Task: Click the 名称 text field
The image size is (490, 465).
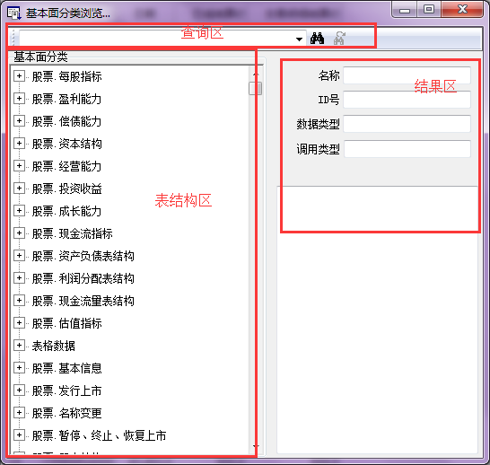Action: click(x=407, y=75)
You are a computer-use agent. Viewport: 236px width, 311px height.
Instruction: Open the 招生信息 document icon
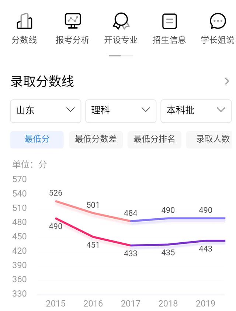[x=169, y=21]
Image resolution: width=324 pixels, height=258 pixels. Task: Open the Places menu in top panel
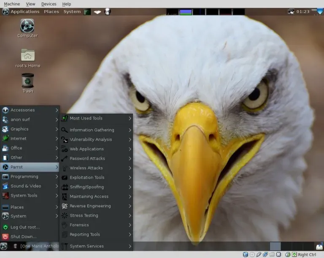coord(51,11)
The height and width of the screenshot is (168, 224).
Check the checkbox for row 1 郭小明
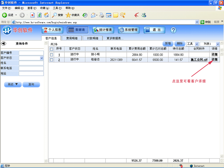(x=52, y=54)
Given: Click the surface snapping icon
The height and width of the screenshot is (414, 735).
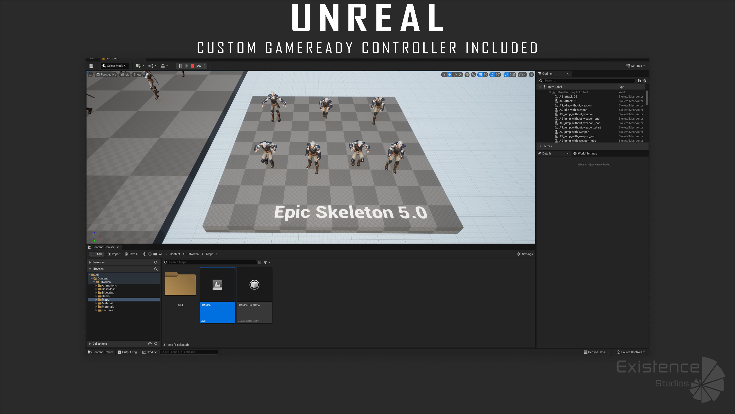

◇ ◇ ◇

Turn every line of the entries above into a numbered list, skipping any blank lines and leaving out the pictures.

1. Task: Click the 名称 text field
2. The image size is (490, 465).
3. Action: click(x=407, y=75)
4. You are a computer-use agent. Viewport: 236px width, 311px height.
5. Instruction: Open the 招生信息 document icon
6. [x=169, y=21]
7. Image resolution: width=324 pixels, height=258 pixels. Task: Open the Places menu in top panel
8. coord(51,11)
9. The height and width of the screenshot is (168, 224).
10. Check the checkbox for row 1 郭小明
11. (x=52, y=54)
12. Given: Click the surface snapping icon
13. The height and width of the screenshot is (414, 735).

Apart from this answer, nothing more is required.